Today I want to share a summary of a conversation I had with a friend

“I spent all weekend building a cave.”

“A cave?”

“Yes - my friend and I are teaching a class on art history to kids, and I want the first lesson to be about cave-painting. So I made a cave for them to draw on.”

“I spent all weekend building a cave.”

“How?”

“Well, out of wire, paper-mache, and staples… it was really difficult, it would look good when wet but then once it dried the staples would pop out and it would fall apart. But then I realised that if I put the staples under less tension and let it come together organically, the cave stayed together. In that way, the cave was like a communication partner. Isn’t that interesting?”

“I spent all weekend building a cave.”

“All weekend?”

“Yes - my friend and I teach art to kids - mostly children of refugees or from lower-income families - for free as part of a nonprofit. But we only get government grants for the week spent teaching, not the time spetn setting up the class or the time we spend on paperwork to justify why we should get the taxpayer’s money.

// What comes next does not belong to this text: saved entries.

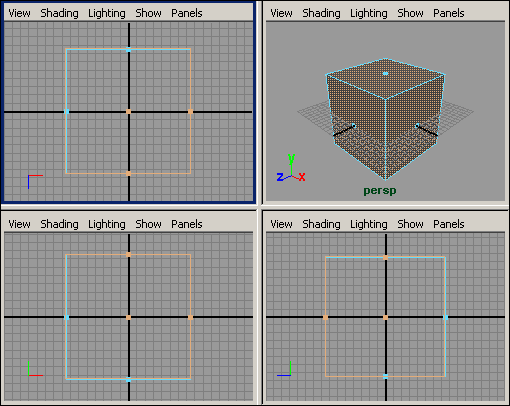This screenshot has height=406, width=510.
Task: Click the axis corner icon in bottom-left viewport
Action: pyautogui.click(x=35, y=369)
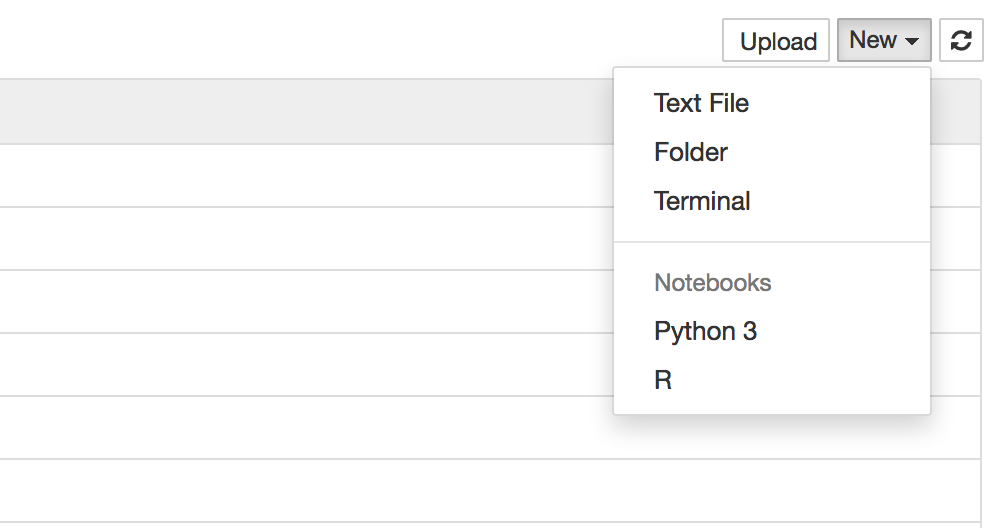Open a new Terminal

tap(702, 201)
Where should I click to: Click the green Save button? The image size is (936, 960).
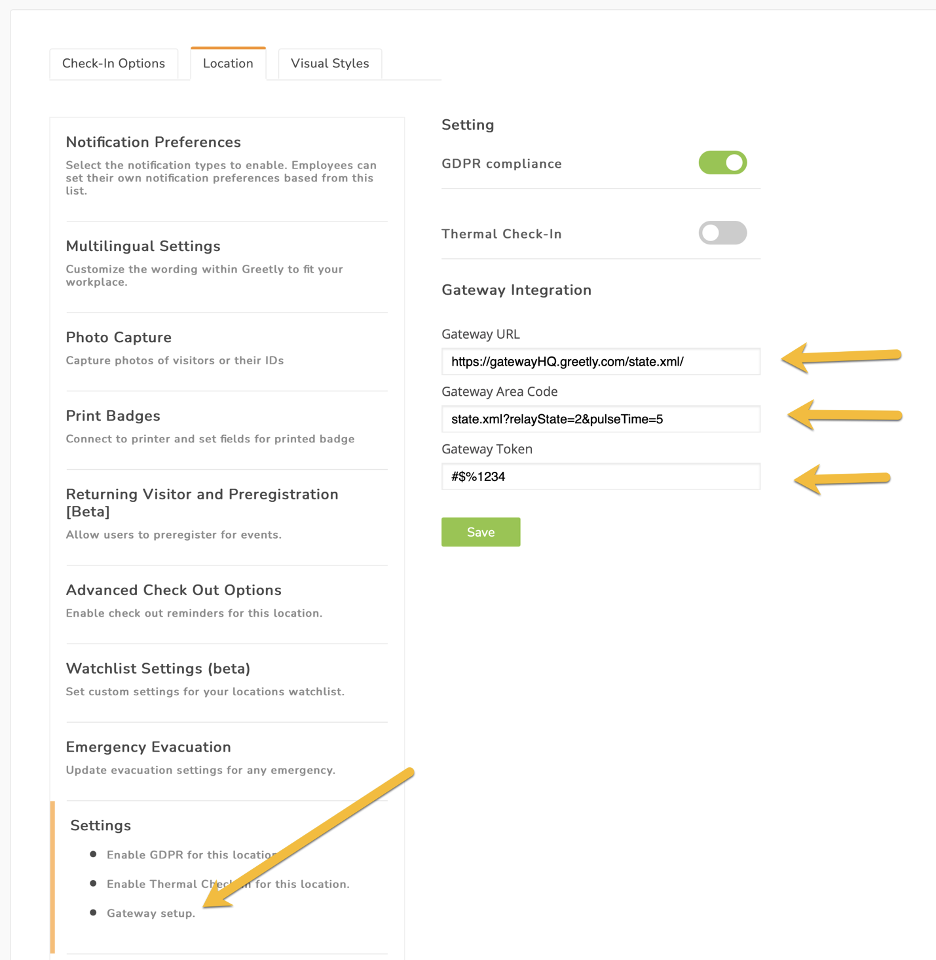481,532
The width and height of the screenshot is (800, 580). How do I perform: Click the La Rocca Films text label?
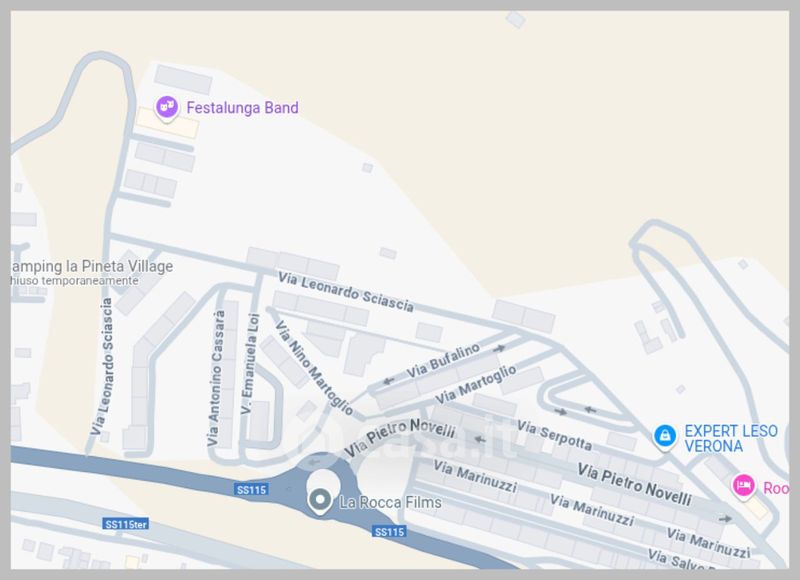pos(390,502)
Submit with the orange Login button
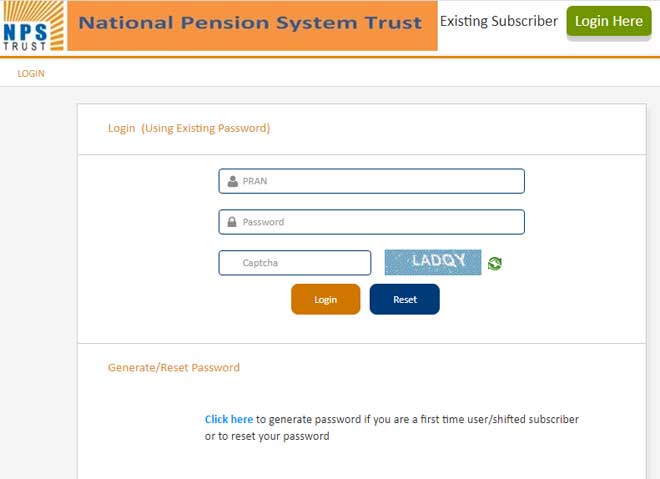Image resolution: width=660 pixels, height=479 pixels. pos(325,299)
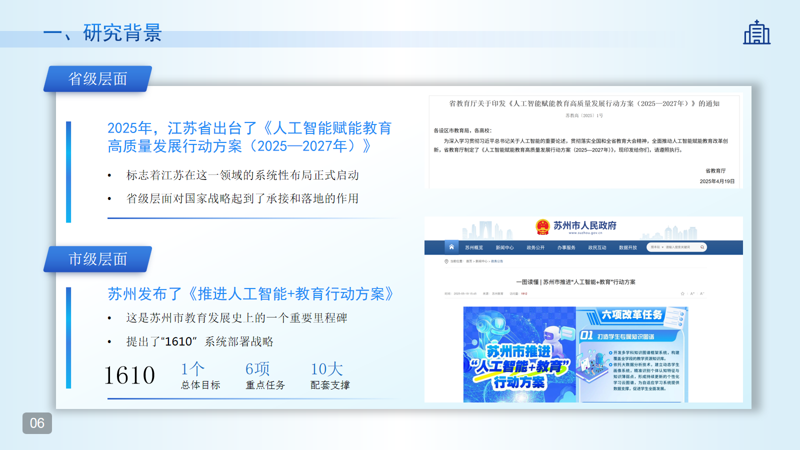
Task: Click the font-size icons right of article meta
Action: click(x=691, y=294)
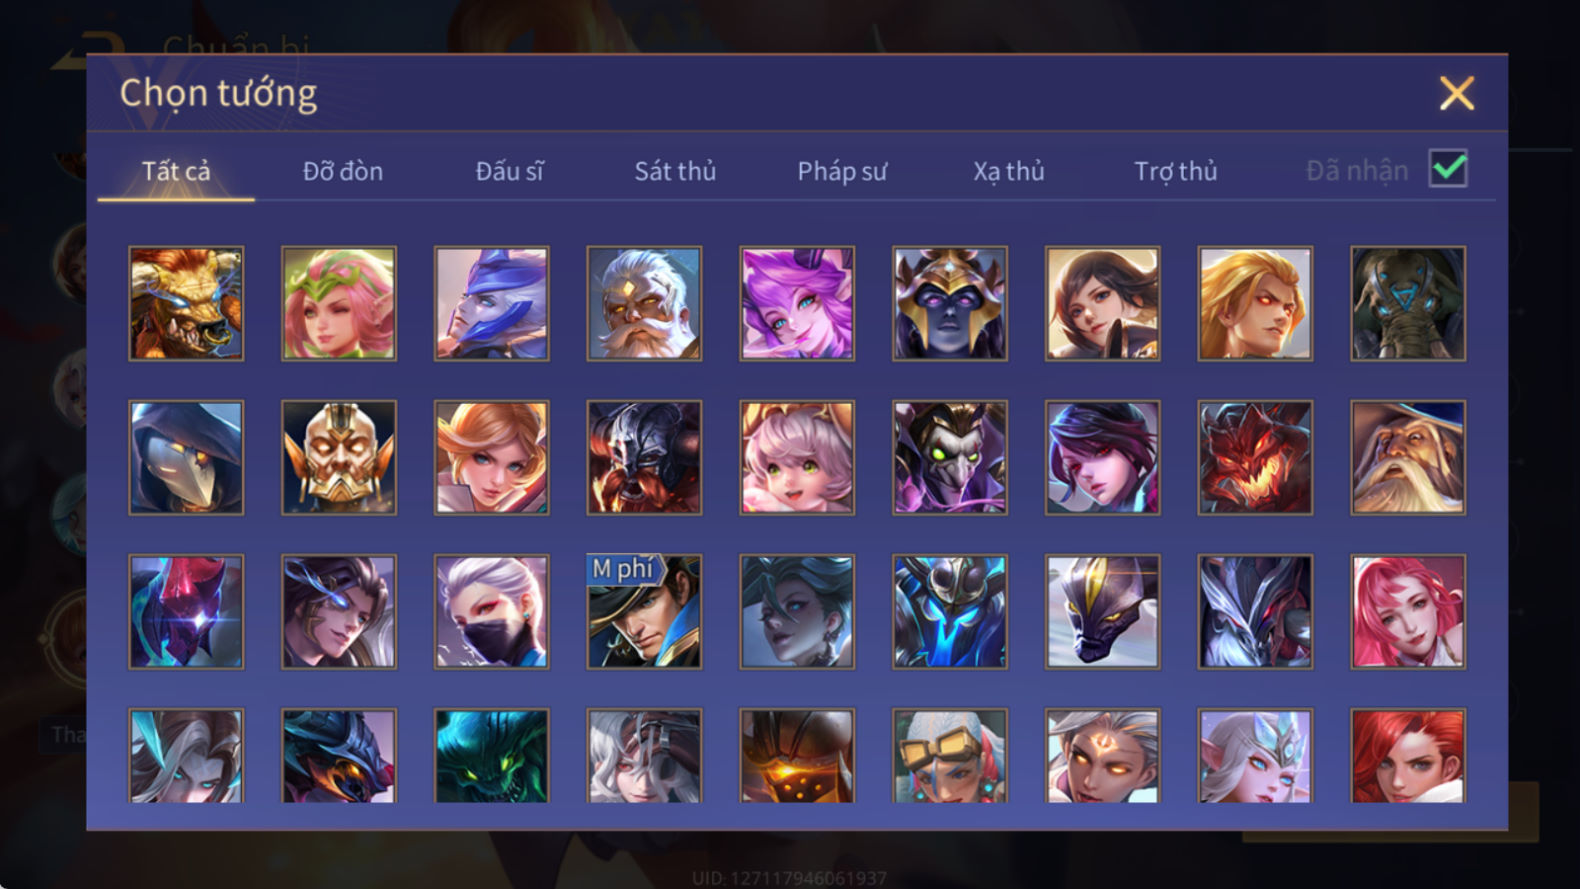Select the hero wearing yellow goggles
This screenshot has height=889, width=1580.
pos(950,756)
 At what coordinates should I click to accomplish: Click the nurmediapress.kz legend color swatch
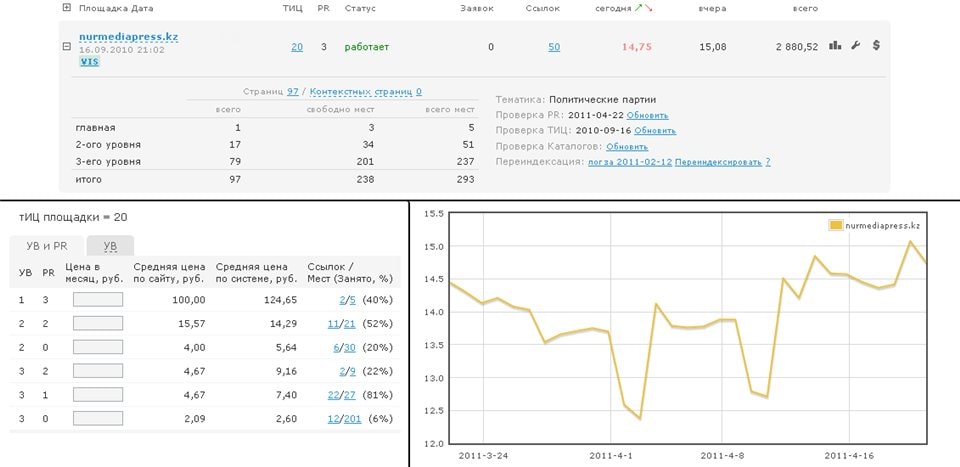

It’s 3 days I have to spend on bureaucracy afterwards!”

“I spent all weekend building a cave.”

“What did you think about as you built it?”

“Honestly - at points when I was on my knees for hours, sleeping in the studio because I was too tired to carry my bike downstairs, I was asking myself - ‘What are you doing in Berlin being paid so little to do this?’.”

“I spent all weekend building a cave.”

“Do you consider it art?”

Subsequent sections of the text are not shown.